En un estudio de voluntarios sanos, los investigadores de los Institutos Nacionales de la Salud encontraron que nuestros cerebros pueden solidificar los recuerdos de nuevas habilidades que solo practicamos unos segundos antes al tomar un breve descanso. Los resultados resaltan el papel de importancia crítica que puede tener el descanso en el aprendizaje.

 

«Todos piensan que necesita» practicar, practicar, practicar «cuando aprende algo nuevo. En cambio, descubrimos que descansar, temprano y con frecuencia, puede ser tan crítico para el aprendizaje como la práctica», dijo Leonardo G. Cohen, MD, Ph. D., investigador principal del Instituto Nacional de Trastornos Neurológicos y Accidentes Cerebrovasculares de los NIH y autor principal del artículo publicado en la revista Current Biology. «Nuestra última esperanza es que los resultados de nuestros experimentos ayudarán a los pacientes a recuperarse de los efectos paralizantes causados ​​por los accidentes cerebrovasculares y otras lesiones neurológicas al informar sobre las estrategias que utilizan para» reaprender «las habilidades perdidas».

 

El estudio fue dirigido por Marlene Bönstrup, MD, becaria postdoctoral en el laboratorio del Dr.

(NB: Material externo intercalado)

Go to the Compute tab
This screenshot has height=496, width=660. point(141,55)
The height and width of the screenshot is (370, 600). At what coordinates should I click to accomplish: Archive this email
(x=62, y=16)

Cohen. Como muchos científicos, sostenía la creencia general de que nuestros cerebros necesitaban largos períodos de descanso, como una buena noche de sueño, para fortalecer los recuerdos formados mientras practicaban una habilidad recién aprendida. Pero después de observar las ondas cerebrales registradas por voluntarios sanos en experimentos de aprendizaje y memoria en el Centro Clínico de los NIH, comenzó a cuestionar la idea.

 

Las ondas fueron registradas por voluntarios diestros con una técnica de escaneo altamente sensible llamada magnetoencefalografía. Los sujetos se sentaron en una silla frente a la pantalla de una computadora y debajo de un largo gorro de exploración cerebral en forma de cono. El experimento comenzó cuando se les mostró una serie de números en una pantalla y se les pidió que escribieran los números tantas veces como fuera posible con la mano izquierda durante 10 segundos; tomar un descanso de 10 segundos; y luego repite este ciclo de prueba de práctica alterna y descansa 35 veces más. Esta estrategia se usa normalmente para reducir cualquier complicación que pueda surgir de la fatiga u otros factores.

 

Como se esperaba, la velocidad de los voluntarios a la que escribieron correctamente los números mejoró drásticamente durante las primeras pruebas y luego se estabilizó alrededor del 11º ciclo. Cuando el Dr. Bönstrup miró las ondas cerebrales de los voluntarios, observó algo interesante.